[DATA SECTION]
· · · ·

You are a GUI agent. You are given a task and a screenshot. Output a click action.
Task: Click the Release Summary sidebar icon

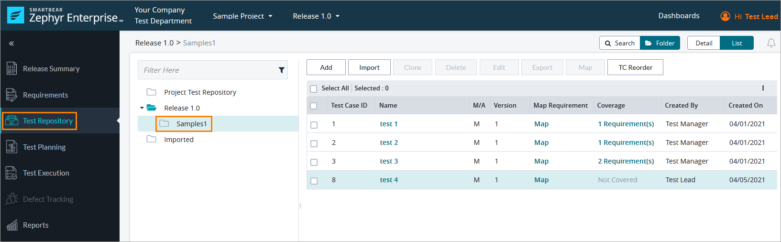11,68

· · · ·

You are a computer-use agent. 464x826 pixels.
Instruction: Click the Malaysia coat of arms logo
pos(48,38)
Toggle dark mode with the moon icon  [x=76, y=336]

· · · ·

[WORK ORDER] Looking at the material above, state the number of lines holding the word "agent", and only that number.

[WRITTEN REPLY] 2